Methods	Precision	Recall	F1-Measure
FNN	88	89.2	87.4
LSTM	99.54	99.01	99.27
Ensemble Learning	99.76	99.57	99.68
GDSMO-DSLSTM	99.8	99.8	99.85

and Figure 21 compare the precision, recall, and f1-measure of both existing [27] and proposed classification techniques using the omni-attacks dataset. The precision and recall measures are generally used in all classification and detection application systems to assess the classifier’s performance and efficiency. Based on these results, it is evident that the proposed GDSMO-DSLSTM technique provides increased precision, recall, and f1-measure values compared to the other methods. Furthermore, the optimal parameter tuning attains improved performance outcomes over the different classifiers.

5. Conclusions

This paper presents a classy multifacet clustering-based optimization and classification methodology for detecting intrusions from the SCADA systems. The main contribution of this work is to develop an intelligent IDS framework by using the fusion of methods for obtaining an increased detection accuracy, reduced false positives, error rate, and complexity. The most popular IDS datasets have been utilized to implement and validate the proposed security system. The dataset normalization and preprocessing operations have been performed to eliminate irrelevant attributes and balance the data. Consequently, the MDCM technique is applied to group the attributes into the form of clusters based on the distance value. The main purpose of implementing the clustering technique is to simplify the process of intrusion detection and classification with an increased speed of processing. Then, the GDSMO technique is employed to optimally select the best features for training the classifier model, which helps reduce the time taken for dataset training and testing. The switching probability, weight value, and fitness value have been computed during this process for selecting the optimal parameters to improve the classification.

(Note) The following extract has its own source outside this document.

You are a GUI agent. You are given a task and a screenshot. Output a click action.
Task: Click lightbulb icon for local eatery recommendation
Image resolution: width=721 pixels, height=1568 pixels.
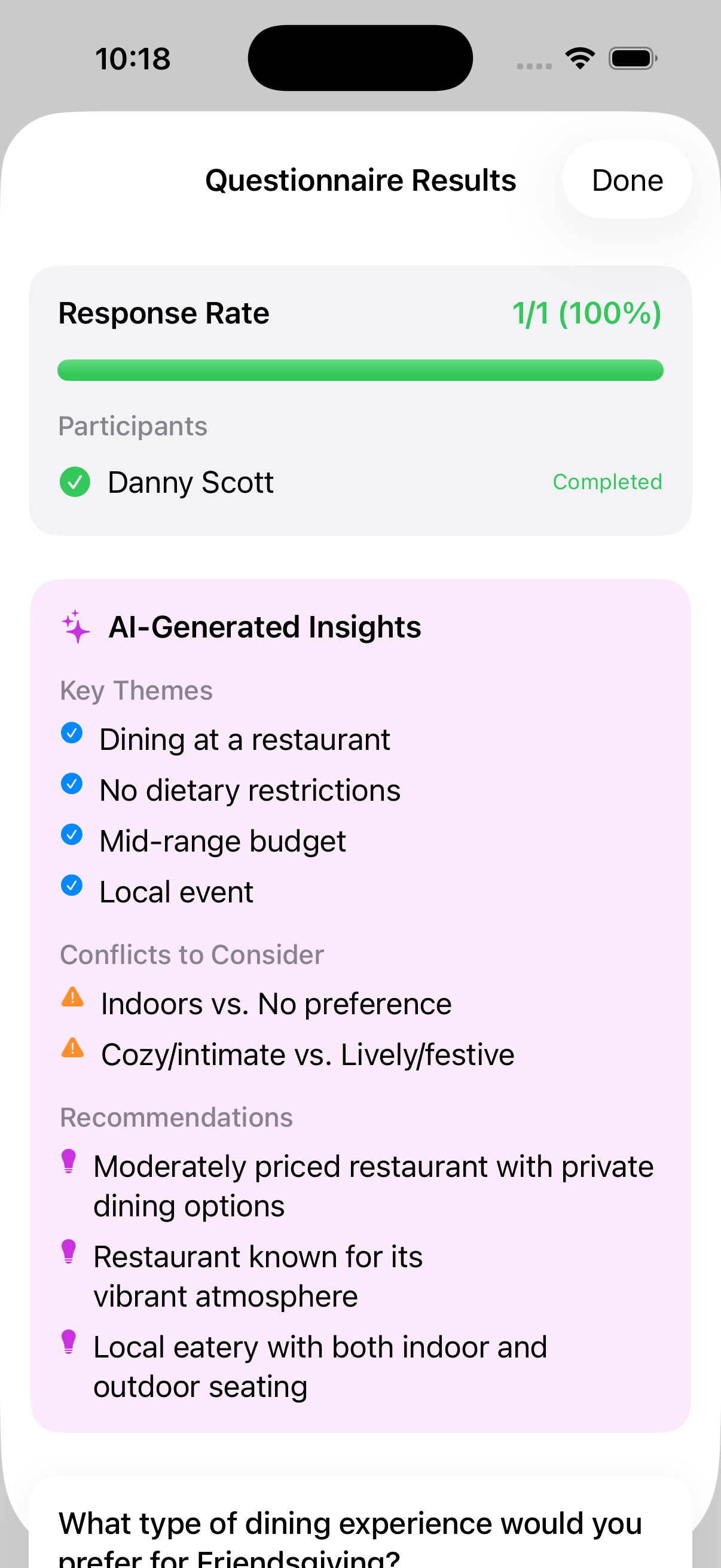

Moreover, the DS-LSTM-based deep learning classifier is deployed for spotting the intrusions from the clustered datasets based on the optimal set of features. The primary advantages of using this technique are reduced time consumption for training and testing, increased accuracy and detection rate, and minimized misclassification rate. Finally, the performance of the proposed GDSMO-DSLSTM-based IDS is validated and compared with the recent state-of-the-art models by using the measures of accuracy, precision, recall, F1-score, FAR, and detection rate. The evaluation states that the proposed GDSMO-DSLSTM technique outperforms the other approaches with improved performance values.

In future, the proposed work can be enhanced by developing a secured communication medium for protecting the SCADA systems from internal and external threats. Additionally, the major properties such as integrity, scalability, intrusion tolerance, and self-healing can be satisfied by designing an effectively secured SCADA architecture.